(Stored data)
· · · · · · ·

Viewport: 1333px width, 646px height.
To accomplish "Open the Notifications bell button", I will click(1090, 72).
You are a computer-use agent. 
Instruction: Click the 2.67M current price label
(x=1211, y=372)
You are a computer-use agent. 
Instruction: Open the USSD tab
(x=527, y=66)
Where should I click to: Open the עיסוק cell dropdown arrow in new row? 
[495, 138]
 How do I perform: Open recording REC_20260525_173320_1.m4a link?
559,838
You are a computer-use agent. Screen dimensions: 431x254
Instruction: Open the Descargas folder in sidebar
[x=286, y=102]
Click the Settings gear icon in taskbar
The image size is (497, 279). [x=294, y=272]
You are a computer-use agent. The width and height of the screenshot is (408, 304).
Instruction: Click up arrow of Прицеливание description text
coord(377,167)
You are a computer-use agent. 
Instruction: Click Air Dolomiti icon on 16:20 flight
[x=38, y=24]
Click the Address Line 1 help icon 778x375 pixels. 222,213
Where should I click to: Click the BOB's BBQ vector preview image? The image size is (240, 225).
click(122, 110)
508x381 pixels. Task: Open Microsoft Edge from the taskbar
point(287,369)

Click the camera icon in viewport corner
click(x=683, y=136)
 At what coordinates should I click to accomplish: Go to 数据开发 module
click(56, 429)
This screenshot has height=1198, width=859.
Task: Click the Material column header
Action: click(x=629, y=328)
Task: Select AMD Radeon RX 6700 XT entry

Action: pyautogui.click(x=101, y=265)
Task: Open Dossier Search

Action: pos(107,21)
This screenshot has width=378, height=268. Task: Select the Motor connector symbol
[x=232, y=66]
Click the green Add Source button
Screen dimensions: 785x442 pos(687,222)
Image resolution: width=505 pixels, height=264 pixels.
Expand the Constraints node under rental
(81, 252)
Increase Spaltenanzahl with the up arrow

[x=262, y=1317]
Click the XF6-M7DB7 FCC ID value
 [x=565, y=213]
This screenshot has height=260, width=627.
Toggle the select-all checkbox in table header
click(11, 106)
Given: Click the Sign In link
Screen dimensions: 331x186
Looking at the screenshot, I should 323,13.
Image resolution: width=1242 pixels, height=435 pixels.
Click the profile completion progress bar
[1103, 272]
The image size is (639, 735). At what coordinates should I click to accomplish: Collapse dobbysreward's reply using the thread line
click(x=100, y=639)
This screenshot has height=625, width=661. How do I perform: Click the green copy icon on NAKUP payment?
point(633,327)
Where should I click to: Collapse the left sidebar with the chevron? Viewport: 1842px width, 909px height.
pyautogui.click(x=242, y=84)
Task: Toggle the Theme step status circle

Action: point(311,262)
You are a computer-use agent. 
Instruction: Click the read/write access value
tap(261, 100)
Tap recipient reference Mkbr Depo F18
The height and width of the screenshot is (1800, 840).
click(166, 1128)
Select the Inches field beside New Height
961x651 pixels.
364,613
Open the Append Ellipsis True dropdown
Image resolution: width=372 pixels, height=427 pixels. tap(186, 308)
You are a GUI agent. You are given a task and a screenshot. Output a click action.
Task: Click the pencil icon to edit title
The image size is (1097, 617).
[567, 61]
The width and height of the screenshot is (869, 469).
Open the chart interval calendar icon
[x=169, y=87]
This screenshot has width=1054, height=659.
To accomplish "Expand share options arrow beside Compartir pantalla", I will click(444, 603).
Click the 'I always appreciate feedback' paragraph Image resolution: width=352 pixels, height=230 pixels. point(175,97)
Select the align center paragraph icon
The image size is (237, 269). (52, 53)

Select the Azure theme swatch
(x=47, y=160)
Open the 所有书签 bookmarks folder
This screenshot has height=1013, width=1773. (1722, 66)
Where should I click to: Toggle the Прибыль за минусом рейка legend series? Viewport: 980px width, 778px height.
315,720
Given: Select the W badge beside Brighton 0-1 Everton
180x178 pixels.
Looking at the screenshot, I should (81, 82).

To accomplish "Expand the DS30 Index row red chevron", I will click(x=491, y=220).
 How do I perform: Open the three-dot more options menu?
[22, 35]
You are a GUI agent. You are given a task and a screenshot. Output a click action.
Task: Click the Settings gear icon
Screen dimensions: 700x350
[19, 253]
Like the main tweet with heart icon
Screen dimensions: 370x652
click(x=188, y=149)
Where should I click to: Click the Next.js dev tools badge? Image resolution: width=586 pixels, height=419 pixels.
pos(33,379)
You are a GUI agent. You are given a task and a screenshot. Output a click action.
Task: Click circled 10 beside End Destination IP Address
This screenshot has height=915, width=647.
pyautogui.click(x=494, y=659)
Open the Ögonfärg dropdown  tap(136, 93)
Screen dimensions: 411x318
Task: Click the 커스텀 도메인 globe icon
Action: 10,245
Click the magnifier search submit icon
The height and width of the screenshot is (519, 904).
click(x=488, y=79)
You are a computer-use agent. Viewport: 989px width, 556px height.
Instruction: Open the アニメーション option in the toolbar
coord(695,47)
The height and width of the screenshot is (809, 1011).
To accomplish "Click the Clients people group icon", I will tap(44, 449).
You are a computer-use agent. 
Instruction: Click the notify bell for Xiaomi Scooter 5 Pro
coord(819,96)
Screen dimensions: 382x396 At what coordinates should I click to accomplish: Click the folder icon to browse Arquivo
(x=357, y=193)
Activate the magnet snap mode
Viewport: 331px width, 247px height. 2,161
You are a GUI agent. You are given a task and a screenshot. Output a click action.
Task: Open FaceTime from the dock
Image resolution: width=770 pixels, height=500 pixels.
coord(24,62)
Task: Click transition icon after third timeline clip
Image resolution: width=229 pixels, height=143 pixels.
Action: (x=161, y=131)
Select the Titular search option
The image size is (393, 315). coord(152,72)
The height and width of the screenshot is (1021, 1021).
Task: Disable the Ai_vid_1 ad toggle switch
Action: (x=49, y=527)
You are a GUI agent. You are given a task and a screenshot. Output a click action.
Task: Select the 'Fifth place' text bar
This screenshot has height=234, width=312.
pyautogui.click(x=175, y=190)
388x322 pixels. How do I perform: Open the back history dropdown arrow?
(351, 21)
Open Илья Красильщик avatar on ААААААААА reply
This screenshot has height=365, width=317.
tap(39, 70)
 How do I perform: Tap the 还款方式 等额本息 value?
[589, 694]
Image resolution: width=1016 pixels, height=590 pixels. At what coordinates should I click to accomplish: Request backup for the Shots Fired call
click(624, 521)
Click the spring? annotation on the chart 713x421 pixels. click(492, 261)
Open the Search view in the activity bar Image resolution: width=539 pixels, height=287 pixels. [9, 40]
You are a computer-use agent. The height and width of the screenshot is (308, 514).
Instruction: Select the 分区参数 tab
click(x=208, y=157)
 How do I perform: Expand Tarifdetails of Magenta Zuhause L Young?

· · · · · · ·

Output all of the entries above as a numbered list, one line per list item, and omit the blank lines.

1. Viewport: 1333px width, 646px height.
2. To accomplish "Open the Notifications bell button", I will click(1090, 72).
3. You are a computer-use agent. 
4. Instruction: Click the 2.67M current price label
5. (x=1211, y=372)
6. You are a computer-use agent. 
7. Instruction: Open the USSD tab
8. (x=527, y=66)
9. Where should I click to: Open the עיסוק cell dropdown arrow in new row? 
10. [495, 138]
11.  How do I perform: Open recording REC_20260525_173320_1.m4a link?
12. 559,838
13. You are a computer-use agent. Screen dimensions: 431x254
14. Instruction: Open the Descargas folder in sidebar
15. [x=286, y=102]
16. Click the Settings gear icon in taskbar
17. The image size is (497, 279). [x=294, y=272]
18. You are a computer-use agent. The width and height of the screenshot is (408, 304).
19. Instruction: Click up arrow of Прицеливание description text
20. coord(377,167)
21. You are a computer-use agent. 
22. Instruction: Click Air Dolomiti icon on 16:20 flight
23. [x=38, y=24]
24. Click the Address Line 1 help icon 778x375 pixels. 222,213
25. Where should I click to: Click the BOB's BBQ vector preview image? The image size is (240, 225).
26. click(122, 110)
27. 508x381 pixels. Task: Open Microsoft Edge from the taskbar
28. point(287,369)
29. Click the camera icon in viewport corner
30. click(x=683, y=136)
31.  At what coordinates should I click to accomplish: Go to 数据开发 module
32. click(56, 429)
33. This screenshot has height=1198, width=859.
34. Task: Click the Material column header
35. Action: click(x=629, y=328)
36. Task: Select AMD Radeon RX 6700 XT entry
37. Action: pyautogui.click(x=101, y=265)
38. Task: Open Dossier Search
39. Action: pos(107,21)
40. This screenshot has width=378, height=268. Task: Select the Motor connector symbol
41. [x=232, y=66]
42. Click the green Add Source button
43. Screen dimensions: 785x442 pos(687,222)
44. Image resolution: width=505 pixels, height=264 pixels.
45. Expand the Constraints node under rental
46. (81, 252)
47. Increase Spaltenanzahl with the up arrow
48. [x=262, y=1317]
49. Click the XF6-M7DB7 FCC ID value
50.  [x=565, y=213]
51. This screenshot has height=260, width=627.
52. Toggle the select-all checkbox in table header
53. click(11, 106)
54. Given: Click the Sign In link
55. Screen dimensions: 331x186
56. Looking at the screenshot, I should 323,13.
57. Image resolution: width=1242 pixels, height=435 pixels.
58. Click the profile completion progress bar
59. [1103, 272]
60. The image size is (639, 735). At what coordinates should I click to accomplish: Collapse dobbysreward's reply using the thread line
61. click(x=100, y=639)
62. This screenshot has height=625, width=661. How do I perform: Click the green copy icon on NAKUP payment?
63. point(633,327)
64. Where should I click to: Collapse the left sidebar with the chevron? Viewport: 1842px width, 909px height.
65. pyautogui.click(x=242, y=84)
66. Task: Toggle the Theme step status circle
67. Action: point(311,262)
68. You are a computer-use agent. 
69. Instruction: Click the read/write access value
70. tap(261, 100)
71. Tap recipient reference Mkbr Depo F18
72. The height and width of the screenshot is (1800, 840).
73. click(166, 1128)
74. Select the Inches field beside New Height
75. 961x651 pixels.
76. 364,613
77. Open the Append Ellipsis True dropdown
78. Image resolution: width=372 pixels, height=427 pixels. tap(186, 308)
79. You are a GUI agent. You are given a task and a screenshot. Output a click action.
80. Task: Click the pencil icon to edit title
81. The image size is (1097, 617).
82. [567, 61]
83. The width and height of the screenshot is (869, 469).
84. Open the chart interval calendar icon
85. [x=169, y=87]
86. This screenshot has width=1054, height=659.
87. To accomplish "Expand share options arrow beside Compartir pantalla", I will click(444, 603).
88. Click the 'I always appreciate feedback' paragraph Image resolution: width=352 pixels, height=230 pixels. point(175,97)
89. Select the align center paragraph icon
90. The image size is (237, 269). (52, 53)
91. Select the Azure theme swatch
92. (x=47, y=160)
93. Open the 所有书签 bookmarks folder
94. This screenshot has height=1013, width=1773. (1722, 66)
95. Where should I click to: Toggle the Прибыль за минусом рейка legend series? Viewport: 980px width, 778px height.
96. 315,720
97. Given: Select the W badge beside Brighton 0-1 Everton
98. 180x178 pixels.
99. Looking at the screenshot, I should (81, 82).
100. To accomplish "Expand the DS30 Index row red chevron", I will click(x=491, y=220).
101.  How do I perform: Open the three-dot more options menu?
102. [22, 35]
103. You are a GUI agent. You are given a task and a screenshot. Output a click action.
104. Task: Click the Settings gear icon
105. Screen dimensions: 700x350
106. [19, 253]
107. Like the main tweet with heart icon
108. Screen dimensions: 370x652
109. click(x=188, y=149)
110. Where should I click to: Click the Next.js dev tools badge? Image resolution: width=586 pixels, height=419 pixels.
111. pos(33,379)
112. You are a GUI agent. You are given a task and a screenshot. Output a click action.
113. Task: Click circled 10 beside End Destination IP Address
114. This screenshot has height=915, width=647.
115. pyautogui.click(x=494, y=659)
116. Open the Ögonfärg dropdown  tap(136, 93)
117. Screen dimensions: 411x318
118. Task: Click the 커스텀 도메인 globe icon
119. Action: 10,245
120. Click the magnifier search submit icon
121. The height and width of the screenshot is (519, 904).
122. click(x=488, y=79)
123. You are a computer-use agent. Viewport: 989px width, 556px height.
124. Instruction: Open the アニメーション option in the toolbar
125. coord(695,47)
126. The height and width of the screenshot is (809, 1011).
127. To accomplish "Click the Clients people group icon", I will tap(44, 449).
128. You are a computer-use agent. 
129. Instruction: Click the notify bell for Xiaomi Scooter 5 Pro
130. coord(819,96)
131. Screen dimensions: 382x396 At what coordinates should I click to accomplish: Click the folder icon to browse Arquivo
132. (x=357, y=193)
133. Activate the magnet snap mode
134. Viewport: 331px width, 247px height. 2,161
135. You are a GUI agent. You are given a task and a screenshot. Output a click action.
136. Task: Open FaceTime from the dock
137. Image resolution: width=770 pixels, height=500 pixels.
138. coord(24,62)
139. Task: Click transition icon after third timeline clip
140. Image resolution: width=229 pixels, height=143 pixels.
141. Action: (x=161, y=131)
142. Select the Titular search option
143. The image size is (393, 315). coord(152,72)
144. The height and width of the screenshot is (1021, 1021).
145. Task: Disable the Ai_vid_1 ad toggle switch
146. Action: (x=49, y=527)
147. You are a GUI agent. You are given a task and a screenshot. Output a click action.
148. Task: Select the 'Fifth place' text bar
149. This screenshot has height=234, width=312.
150. pyautogui.click(x=175, y=190)
151. 388x322 pixels. How do I perform: Open the back history dropdown arrow?
152. (351, 21)
153. Open Илья Красильщик avatar on ААААААААА reply
154. This screenshot has height=365, width=317.
155. tap(39, 70)
156.  How do I perform: Tap the 还款方式 等额本息 value?
157. [589, 694]
158. Image resolution: width=1016 pixels, height=590 pixels. At what coordinates should I click to accomplish: Request backup for the Shots Fired call
159. click(624, 521)
160. Click the spring? annotation on the chart 713x421 pixels. click(492, 261)
161. Open the Search view in the activity bar Image resolution: width=539 pixels, height=287 pixels. [9, 40]
162. You are a computer-use agent. The height and width of the screenshot is (308, 514).
163. Instruction: Select the 分区参数 tab
164. click(x=208, y=157)
165.  How do I perform: Expand Tarifdetails of Magenta Zuhause L Young?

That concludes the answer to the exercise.